I think this is the only way forward if we want to prevent everyone from personally blocking a lot of instances in the furure.
That's totally fine as well, and understandable. But have you ever noticed that the people you tell to fuck off don't usually end up fucking off?
It doesn't make people feel that they should leave. It usually provokes people into responding defensively. Which is kinda the opposite of what you're gunning for here.
If you're going to shun someone, actually do it. Don't talk to them. State your reason once, if you want, and you can give your opinion that they aren't going to make friends here, but that's it. Let them actually feel that loneliness, that lack of interaction.
Many of these people are like children acting out to get the attention of the parent. To them, bad attention is still attention.
No, I don't believe just letting bigotry stand is the answer.
Just "shunning" them only works if they are actually removed by the admins. Which is the best answer, but it doesn't happen often enough. If one enter a community and sees bigotry ignored, a common assumption is that the community tolerates that bigotry, which will cause many people interested in valuable contribution to leave, leaving a higher proportion of bigots.
Every time someone opens their mouths to spout bigoted nonsense, it should be an unpleasant experience for them. If the admin isn't going to take the trash out, the community should make damn sure that they don't abide the trash themselves.
It can be argued if that is best accomplished by meeting the bigot with "civil" pity as you suggest, or outright hostility. I'm not interested in tone policing.
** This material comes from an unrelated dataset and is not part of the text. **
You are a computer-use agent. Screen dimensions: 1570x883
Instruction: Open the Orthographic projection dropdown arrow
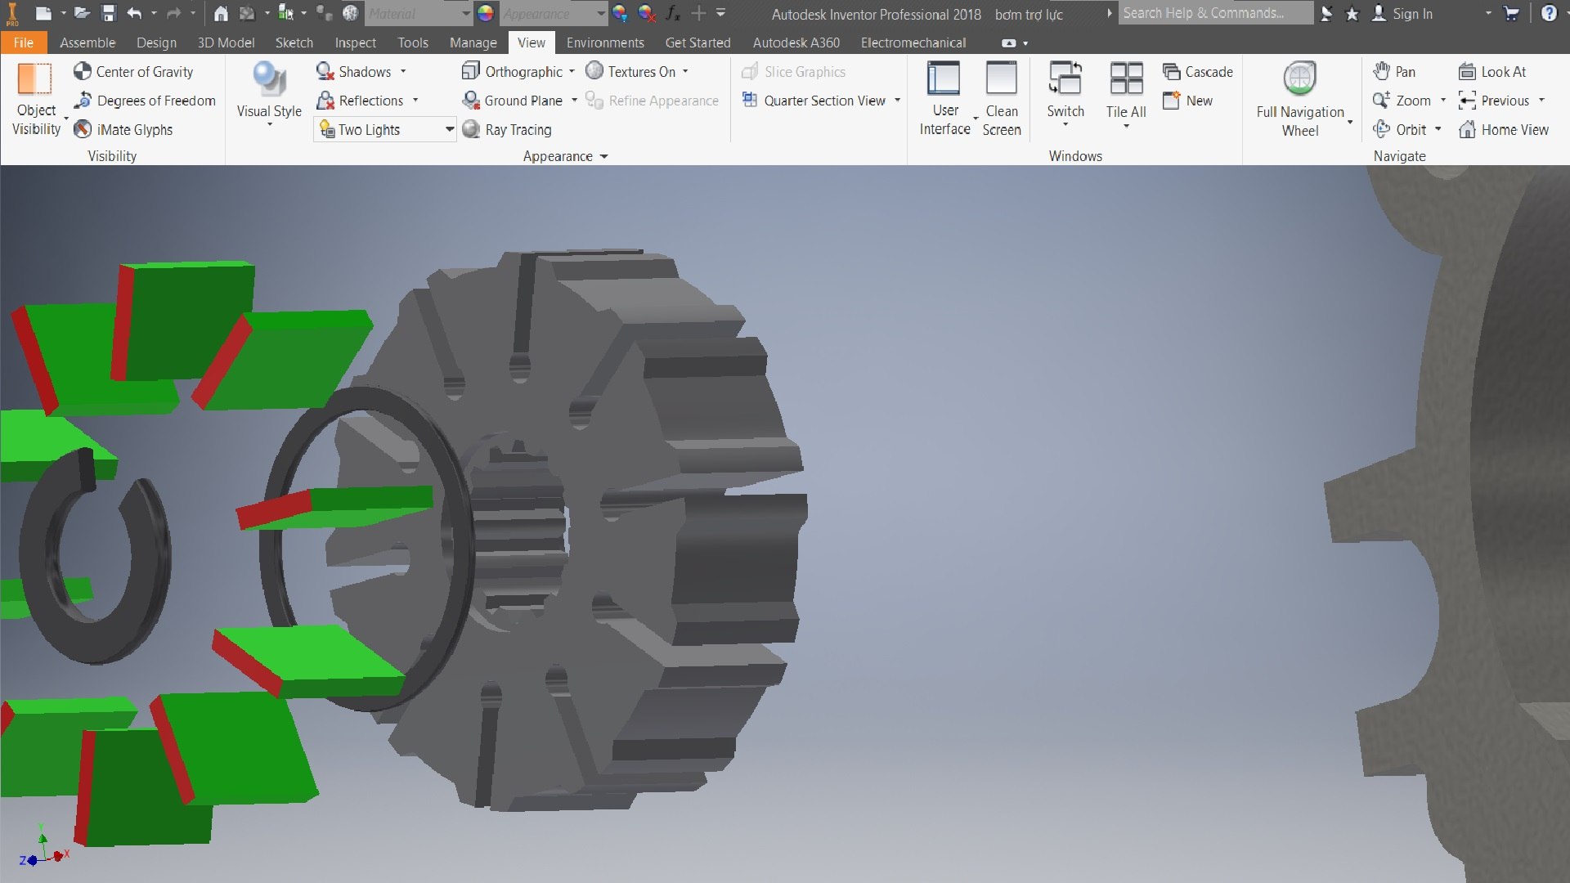coord(572,72)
But just letting bigotry stand unchallenged isn't the solution.
The problem is, your actions can only ever really represent yourself. You don't have control of the entire room.
The paradox of tolerance. I'm aware of it.
However, intolerance in this regard isn't getting into shouting matches with the asshole. It means to delegitimise that person's views. To ridicule it. To push it aside as though they were the ramblings of a madman. Or to simply leave downvotes and move on. Make them feel that they can scream their message into the crowd and no one would hear them.
This we both agree on.
What if your negative reaction is what they want? That's how trolls operate. You might think that you're giving them a negative experience, but they love it.
They want me to have a bad time. That's different from people dogpiling a bigot and showing them a bad time.